Die Krankheit lässt Blätter und Zweige austrocknen. Bezirksförster Heiko Brunkhorst: “Es geht bergab.“

Stade/Buxtehude

Forstleute und Waldbesitzer sind in Sorge: Ein Pilz macht die Eschen krank. Europaweit ist von einer Epidemie die Rede, in Mecklenburg-Vorpommern gilt bereits ein Pflanzverbot. Fachleute sprechen vom Eschentriebsterben.

"Wir stehen vor einem ziemlichen Problem", sagt Gerhard Otto, bei der Landwirtschaftskammer Niedersachsen zuständig für Forstwirtschaft. Die Zahl der befallenen Bäume in den Wäldern im Landkreis Stade steigt stetig. So tritt das Eschentriebsterben schon bei jungen Bäumen auf. "Leider geht es mit unseren Eschen nur bergab. Die Frage nach einer Besserung muss man verneinen", sagt Heiko Brunkhorst, Bezirksförster aus Schwinge. Er betreut seit zehn Jahren 2800 Hektar Wald zwischen Stade und Cuxhaven sowie die 400 Besitzer dieser Wälder. Zwischen fünf und zehn Prozent der Fläche ist in seinem Bereich mit Eschen bepflanzt.

━━━━━━━━━━━━━━━━

**Arbeitsauftrag 1:** Wie viel Hektar Wald betreut Bezirksförster Heiko Brunkhorst laut dem Text über das Eschentriebsterben?
**Arbeitsauftrag 2:** Fasse den Absatz aus dem Text über das Eschentriebsterben, der mit „Forstleute und Waldbesitzer sind in Sorge“ beginnt, als kurze Stichpunktliste zusammen.
**Arbeitsauftrag 3:** Benenne im Text über das Eschentriebsterben „Mecklenburg-Vorpommern“ in „Brandenburg“ um und gib dabei den Abschnitt wieder, der mit „Forstleute und Waldbesitzer“ beginnt und bis „sprechen vom Eschentriebsterben.“ reicht.

**Verfügbare Daten:**
━━━━━━━━━━━━━━━━

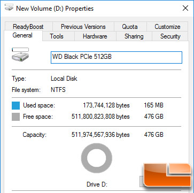Click the large hard drive icon beside volume name
Viewport: 194px width, 193px height.
[20, 55]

━━━━━━━━━━━━━━━━

**Lösung 1:** Er betreut 2800 Hektar Wald zwischen Stade und Cuxhaven.

**Lösung 2:**
- Ein Pilz macht die Eschen krank, was Forstleute und Waldbesitzer beunruhigt.
- Europaweit ist von einer Epidemie die Rede.
- In Mecklenburg-Vorpommern gilt bereits ein Pflanzverbot.
- Fachleute nennen die Krankheit Eschentriebsterben.

**Lösung 3:**
Forstleute und Waldbesitzer sind in Sorge: Ein Pilz macht die Eschen krank. Europaweit ist von einer Epidemie die Rede, in Brandenburg gilt bereits ein Pflanzverbot. Fachleute sprechen vom Eschentriebsterben.